### Work instructions
Return the entries word for word from the very first line through the line containing "center [66, 67].", leaving out the pictures.

[Collected data]
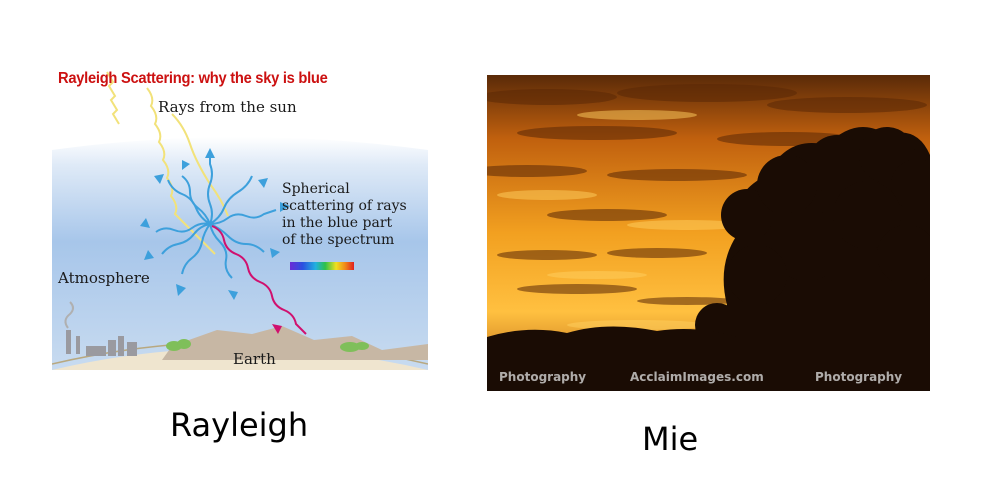  What do you see at coordinates (102, 343) in the screenshot?
I see `factory-icon` at bounding box center [102, 343].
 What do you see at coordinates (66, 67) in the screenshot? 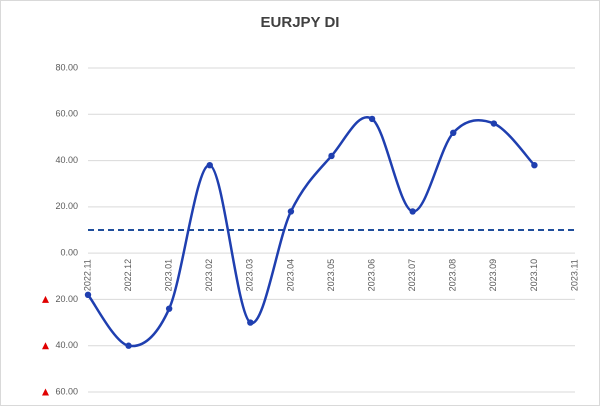
I see `y-tick-label: 80.00` at bounding box center [66, 67].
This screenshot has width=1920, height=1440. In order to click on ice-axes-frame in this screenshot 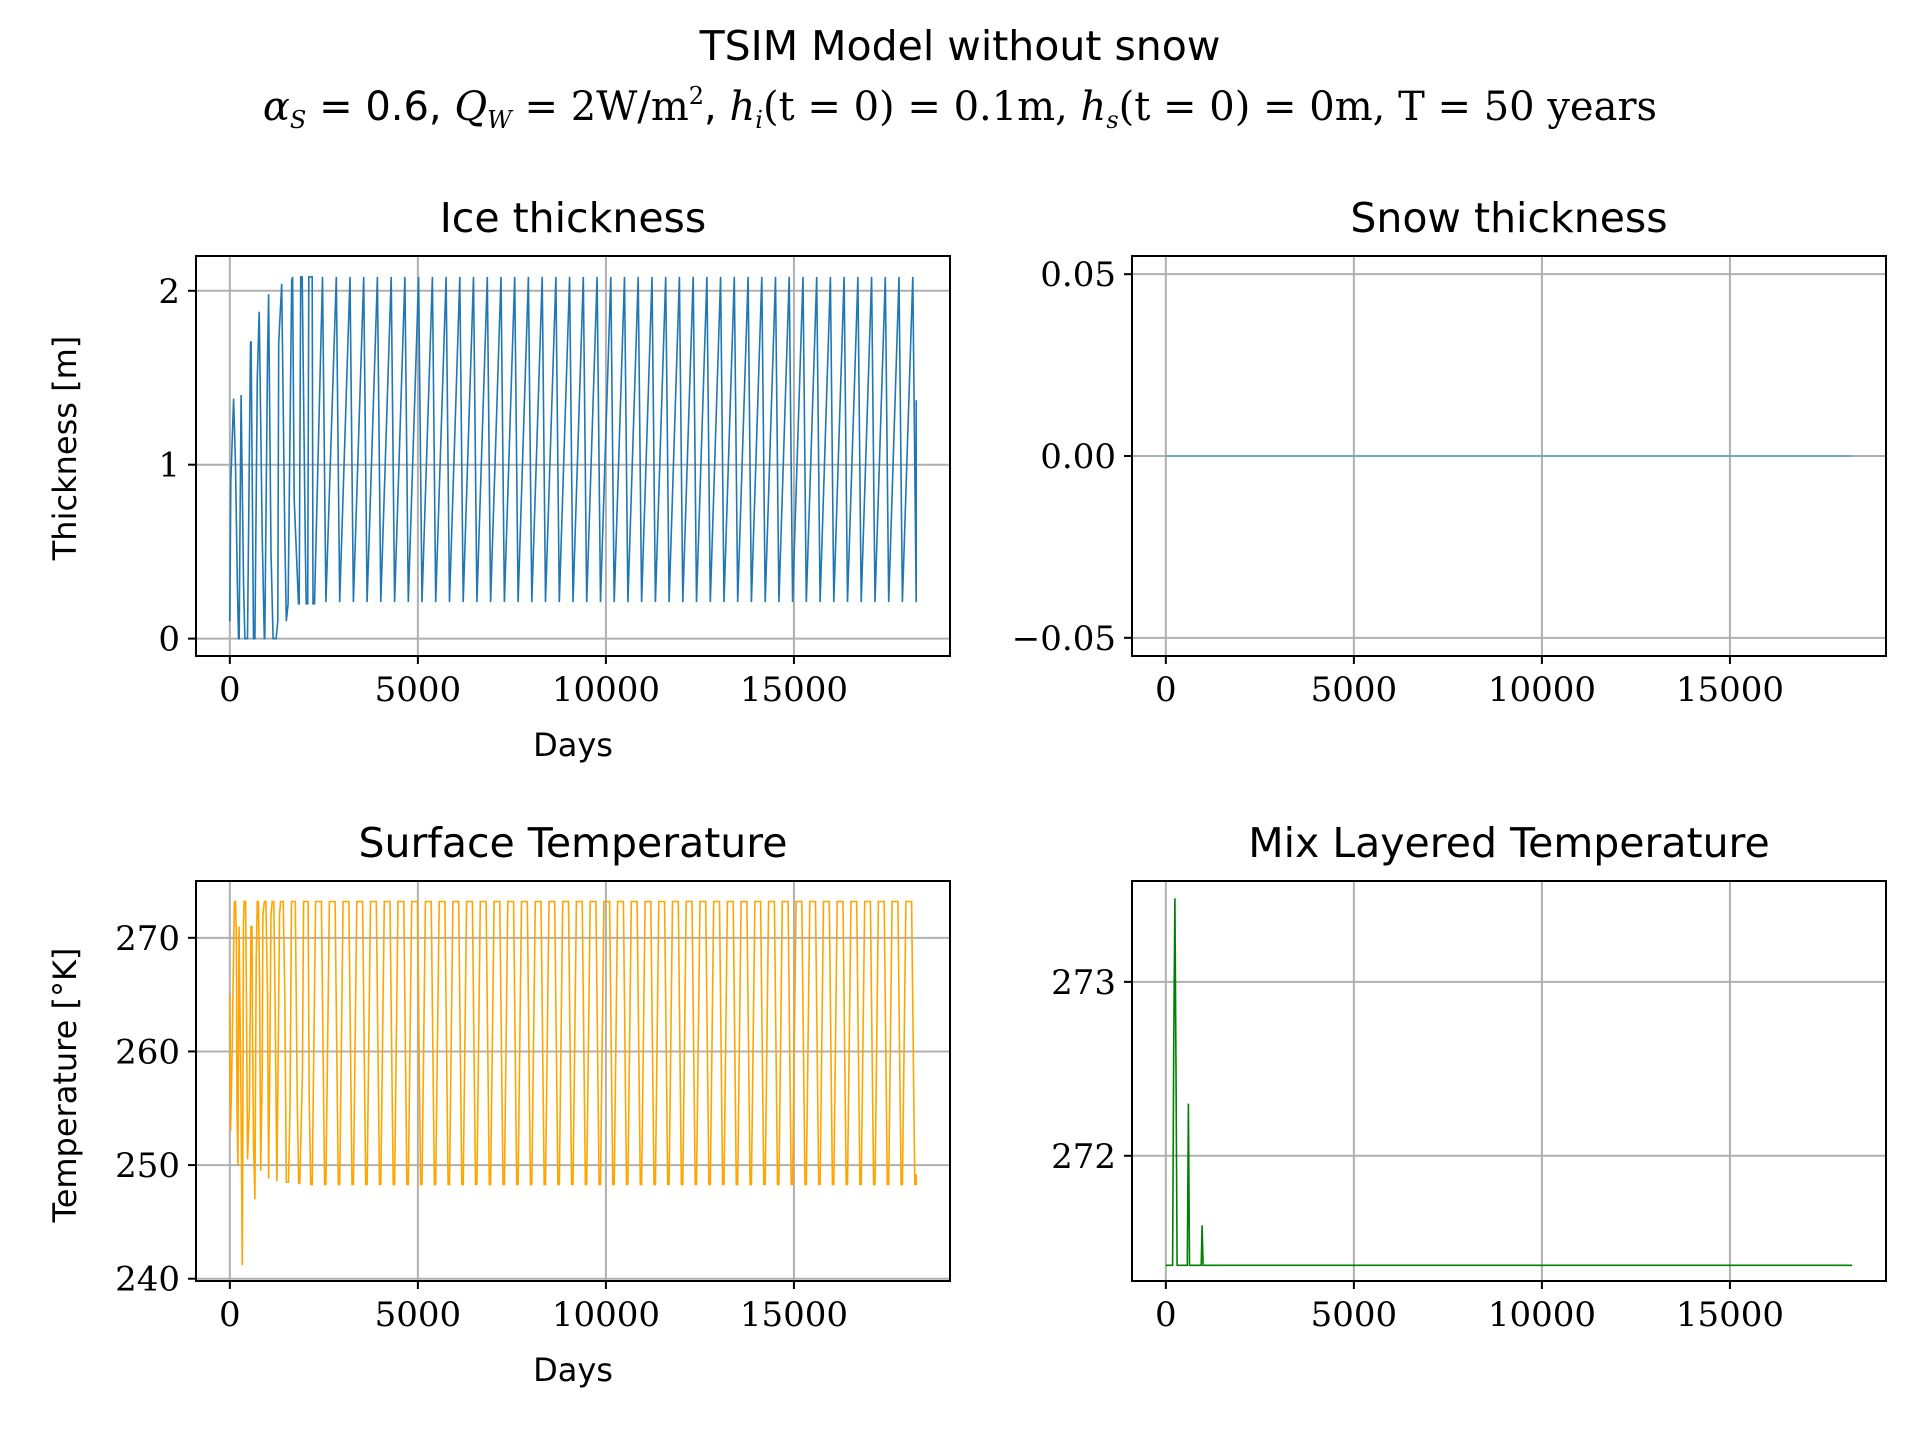, I will do `click(573, 456)`.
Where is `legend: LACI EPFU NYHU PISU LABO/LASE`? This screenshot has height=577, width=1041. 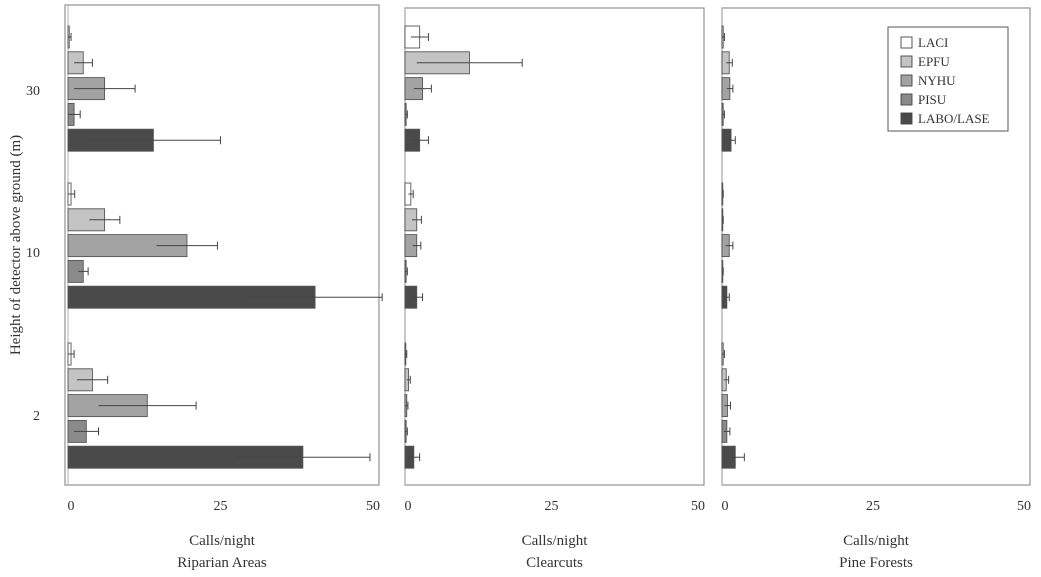
legend: LACI EPFU NYHU PISU LABO/LASE is located at coordinates (948, 79).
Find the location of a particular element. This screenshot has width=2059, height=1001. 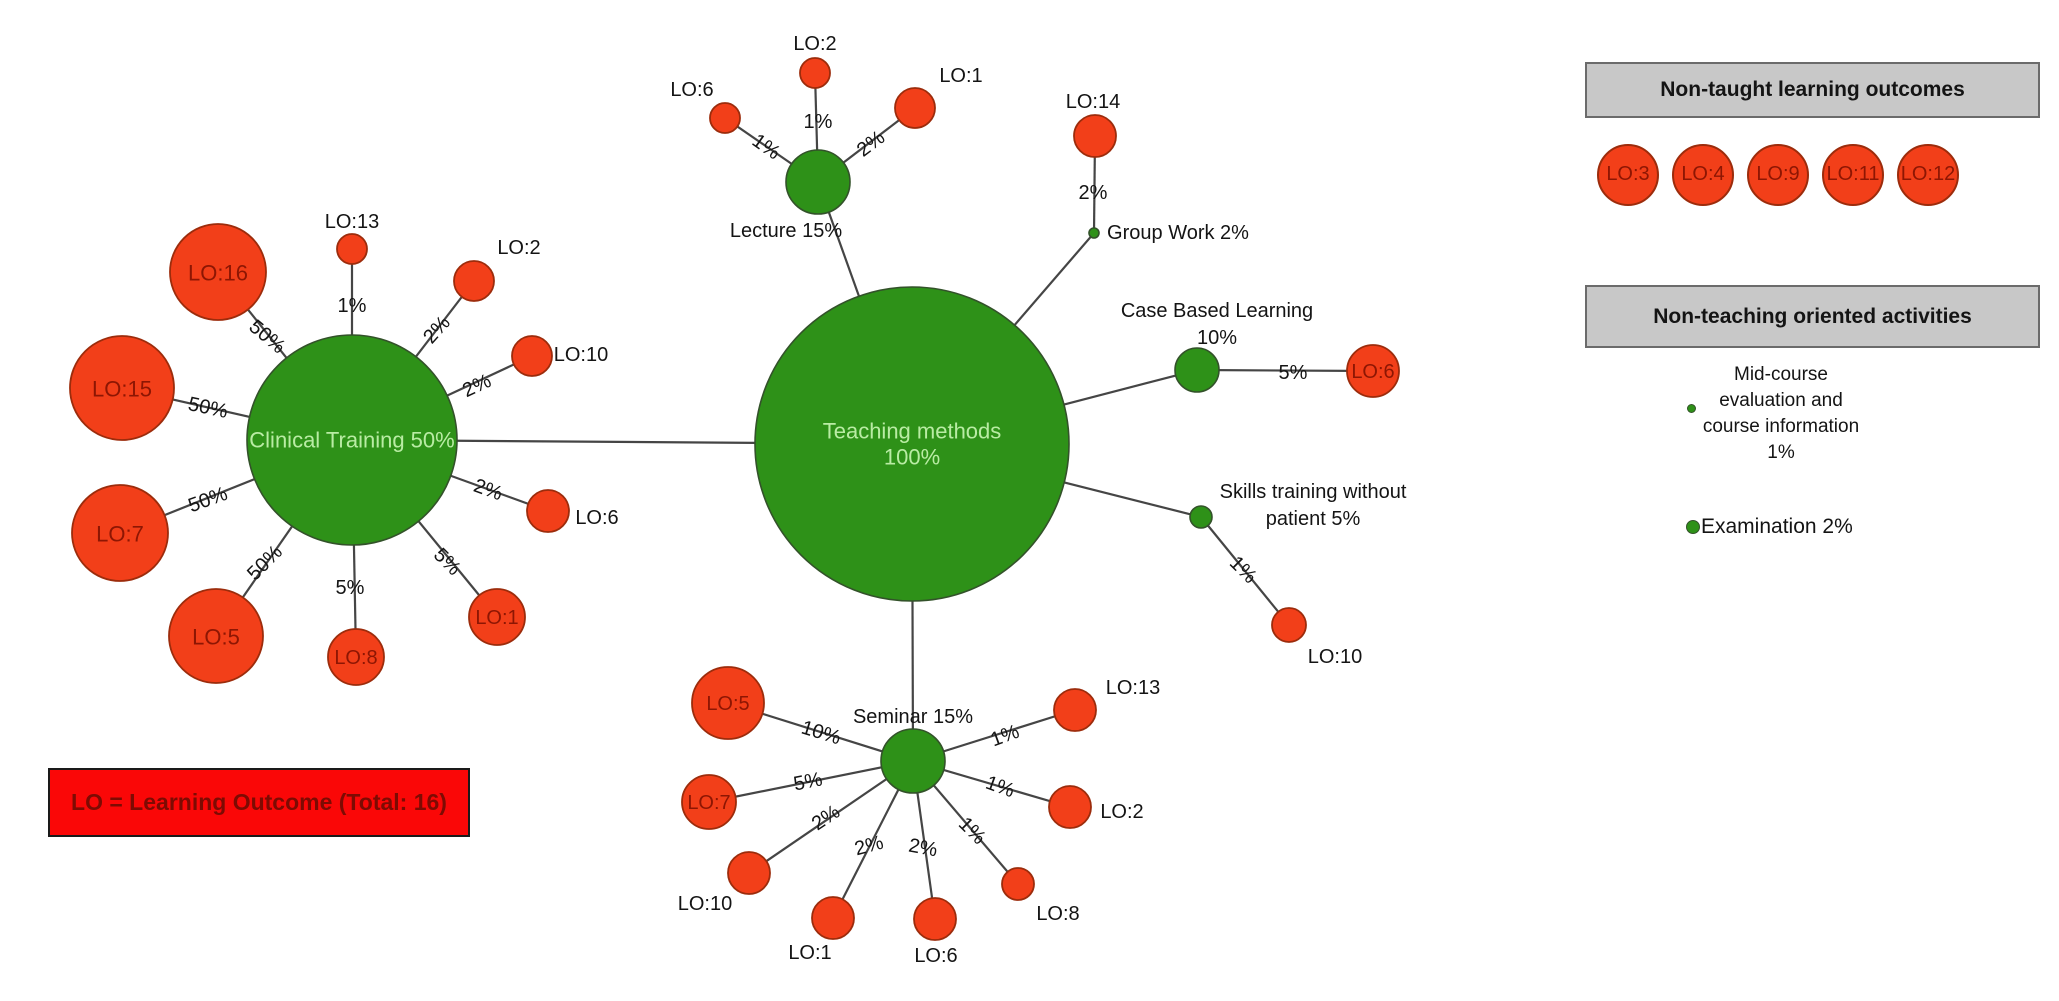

### Reply to the exercise
  What do you see at coordinates (102, 343) in the screenshot?
I see `factory-icon` at bounding box center [102, 343].
 What do you see at coordinates (66, 67) in the screenshot? 
I see `y-tick-label: 80.00` at bounding box center [66, 67].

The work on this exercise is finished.